[What this task involves]
Please rewrite the listing from its start through the line containing "[x=678, y=17]", inclusive, keeping every line and shifting each coordinate in the answers by adding 136 to it.

-- start --

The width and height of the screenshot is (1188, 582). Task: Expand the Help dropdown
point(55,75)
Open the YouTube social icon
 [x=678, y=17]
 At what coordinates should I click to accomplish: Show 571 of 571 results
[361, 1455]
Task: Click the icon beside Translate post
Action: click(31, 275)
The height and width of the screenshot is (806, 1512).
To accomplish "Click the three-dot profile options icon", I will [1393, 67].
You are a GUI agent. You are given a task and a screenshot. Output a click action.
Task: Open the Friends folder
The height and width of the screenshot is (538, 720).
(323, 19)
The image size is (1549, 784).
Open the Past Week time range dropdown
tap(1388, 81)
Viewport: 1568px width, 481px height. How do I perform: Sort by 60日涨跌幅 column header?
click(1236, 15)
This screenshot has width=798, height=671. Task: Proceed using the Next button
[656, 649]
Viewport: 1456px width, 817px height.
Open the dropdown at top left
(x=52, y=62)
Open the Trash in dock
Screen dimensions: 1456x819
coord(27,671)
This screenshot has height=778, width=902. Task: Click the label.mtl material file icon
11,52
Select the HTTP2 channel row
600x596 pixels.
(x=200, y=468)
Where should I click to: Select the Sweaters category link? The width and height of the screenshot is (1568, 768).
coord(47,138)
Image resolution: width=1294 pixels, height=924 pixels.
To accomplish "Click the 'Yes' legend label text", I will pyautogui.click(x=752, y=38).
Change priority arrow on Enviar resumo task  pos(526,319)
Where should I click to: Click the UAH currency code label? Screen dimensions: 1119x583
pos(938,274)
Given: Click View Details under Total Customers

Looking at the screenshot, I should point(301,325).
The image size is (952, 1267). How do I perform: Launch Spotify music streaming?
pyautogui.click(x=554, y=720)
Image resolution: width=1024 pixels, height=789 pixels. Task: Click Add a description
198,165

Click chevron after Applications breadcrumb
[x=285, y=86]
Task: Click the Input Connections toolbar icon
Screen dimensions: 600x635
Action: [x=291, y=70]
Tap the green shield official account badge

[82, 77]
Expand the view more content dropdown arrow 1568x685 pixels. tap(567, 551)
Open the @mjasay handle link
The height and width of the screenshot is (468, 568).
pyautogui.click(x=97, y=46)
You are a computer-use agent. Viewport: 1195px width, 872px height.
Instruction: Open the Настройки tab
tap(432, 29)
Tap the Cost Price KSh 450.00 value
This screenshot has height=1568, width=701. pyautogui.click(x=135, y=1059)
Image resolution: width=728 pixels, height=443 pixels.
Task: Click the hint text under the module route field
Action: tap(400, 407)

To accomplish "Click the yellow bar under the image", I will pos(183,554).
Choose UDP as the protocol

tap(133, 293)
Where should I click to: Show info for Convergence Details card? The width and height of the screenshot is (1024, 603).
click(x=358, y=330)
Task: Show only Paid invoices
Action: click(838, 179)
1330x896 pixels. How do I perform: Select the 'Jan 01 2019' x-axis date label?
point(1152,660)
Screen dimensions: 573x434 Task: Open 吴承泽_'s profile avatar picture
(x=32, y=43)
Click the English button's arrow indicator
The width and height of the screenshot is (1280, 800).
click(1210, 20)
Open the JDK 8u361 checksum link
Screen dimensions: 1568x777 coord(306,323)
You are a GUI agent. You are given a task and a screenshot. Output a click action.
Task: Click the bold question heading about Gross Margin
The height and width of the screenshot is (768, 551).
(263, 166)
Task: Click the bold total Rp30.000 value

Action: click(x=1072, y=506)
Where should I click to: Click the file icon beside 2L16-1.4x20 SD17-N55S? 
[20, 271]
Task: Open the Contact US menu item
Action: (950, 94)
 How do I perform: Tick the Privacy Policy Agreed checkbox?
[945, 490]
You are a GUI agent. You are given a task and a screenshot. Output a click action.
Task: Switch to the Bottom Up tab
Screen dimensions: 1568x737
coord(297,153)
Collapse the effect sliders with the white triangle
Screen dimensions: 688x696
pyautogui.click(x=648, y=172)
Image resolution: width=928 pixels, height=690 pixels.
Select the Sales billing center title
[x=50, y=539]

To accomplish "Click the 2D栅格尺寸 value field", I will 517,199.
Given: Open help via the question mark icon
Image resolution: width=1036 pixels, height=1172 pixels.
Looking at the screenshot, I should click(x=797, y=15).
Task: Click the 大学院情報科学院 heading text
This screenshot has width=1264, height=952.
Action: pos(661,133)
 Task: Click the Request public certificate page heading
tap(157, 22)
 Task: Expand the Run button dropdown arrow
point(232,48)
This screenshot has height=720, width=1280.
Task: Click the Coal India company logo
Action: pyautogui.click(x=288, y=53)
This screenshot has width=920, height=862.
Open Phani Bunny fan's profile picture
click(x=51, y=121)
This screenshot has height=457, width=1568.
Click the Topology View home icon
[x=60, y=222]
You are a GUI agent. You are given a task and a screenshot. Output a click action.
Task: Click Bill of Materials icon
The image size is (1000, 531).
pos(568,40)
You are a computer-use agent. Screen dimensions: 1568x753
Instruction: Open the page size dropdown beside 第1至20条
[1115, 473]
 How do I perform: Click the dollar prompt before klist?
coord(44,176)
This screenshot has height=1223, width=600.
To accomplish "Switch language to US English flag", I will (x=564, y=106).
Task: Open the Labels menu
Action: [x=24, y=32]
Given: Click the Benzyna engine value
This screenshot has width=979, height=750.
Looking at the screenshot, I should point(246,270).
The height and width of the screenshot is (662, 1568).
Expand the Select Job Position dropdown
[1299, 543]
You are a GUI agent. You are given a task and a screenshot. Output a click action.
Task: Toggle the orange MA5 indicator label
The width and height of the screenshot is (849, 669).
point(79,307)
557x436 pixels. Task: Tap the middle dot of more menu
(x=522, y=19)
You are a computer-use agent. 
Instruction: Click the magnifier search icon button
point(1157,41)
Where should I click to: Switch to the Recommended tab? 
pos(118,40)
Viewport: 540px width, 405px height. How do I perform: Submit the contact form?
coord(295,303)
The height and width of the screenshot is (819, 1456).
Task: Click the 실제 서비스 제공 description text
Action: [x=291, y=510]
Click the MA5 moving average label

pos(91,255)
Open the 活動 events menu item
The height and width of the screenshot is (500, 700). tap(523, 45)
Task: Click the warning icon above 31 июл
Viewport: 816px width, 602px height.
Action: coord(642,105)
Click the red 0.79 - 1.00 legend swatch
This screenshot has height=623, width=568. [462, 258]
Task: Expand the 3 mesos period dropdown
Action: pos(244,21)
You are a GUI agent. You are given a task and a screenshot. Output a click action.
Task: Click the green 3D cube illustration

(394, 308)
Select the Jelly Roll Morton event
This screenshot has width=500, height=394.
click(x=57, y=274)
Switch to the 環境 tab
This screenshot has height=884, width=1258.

-- end --

[Correct result]
The width and height of the screenshot is (1188, 582). Task: Expand the Help dropdown
point(191,211)
Open the YouTube social icon
 [x=814, y=153]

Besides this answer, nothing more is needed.